Musk companies sue Apple, OpenAI alleging anticompetitive scheme

Two of Elon Musk's companies sued Apple and OpenAI on Monday, accusing the pair of an "anticompetitive scheme" to thwart artificial intelligence rivals.
The lawsuit, filed by Musk's AI startup xAI and his social media platform X, alleges Apple and OpenAI have "colluded" to maintain monopolies in the smartphone and generative AI markets.
It also accuses Apple of deprioritizing so-called "super apps" and generative AI chatbot competitors, such as xAI's Grok, in its App Store rankings, while favoring OpenAI by integrating its ChatGPT chatbot into Apple products.

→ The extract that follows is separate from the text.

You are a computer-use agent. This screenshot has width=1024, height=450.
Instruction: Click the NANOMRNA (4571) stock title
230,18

"Unless the court enjoins Apple and OpenAI's unlawful conduct, defendants will continue to thwart competition, and their competitors, like plaintiffs, will continue to suffer the anticompetitive consequences," according to the complaint, which was filed in U.S. District Court for the Northern District of Texas.
Musk earlier this month threatened to sue Apple for "an unequivocal antitrust violation," saying in a post on X that the company "is behaving in a manner that makes it impossible for any AI company besides OpenAI to reach #1 in the App Store."

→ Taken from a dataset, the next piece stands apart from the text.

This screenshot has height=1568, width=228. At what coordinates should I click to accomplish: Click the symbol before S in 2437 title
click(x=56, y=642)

Representatives from OpenAI and Apple didn't immediately respond to requests for comment.
An Apple spokesperson previously said its App Store was designed to be "fair and free of bias," and that the company features "thousands of apps" using a variety of signals.
Apple last year partnered with OpenAI to integrate ChatGPT into iPhone, iPad, Mac laptop and desktop products.
Several users replied to Musk's post on X via its Community Notes feature saying that rival chatbot apps such as DeepSeek and Perplexity were ranked No. 1 on the App Store in recent months.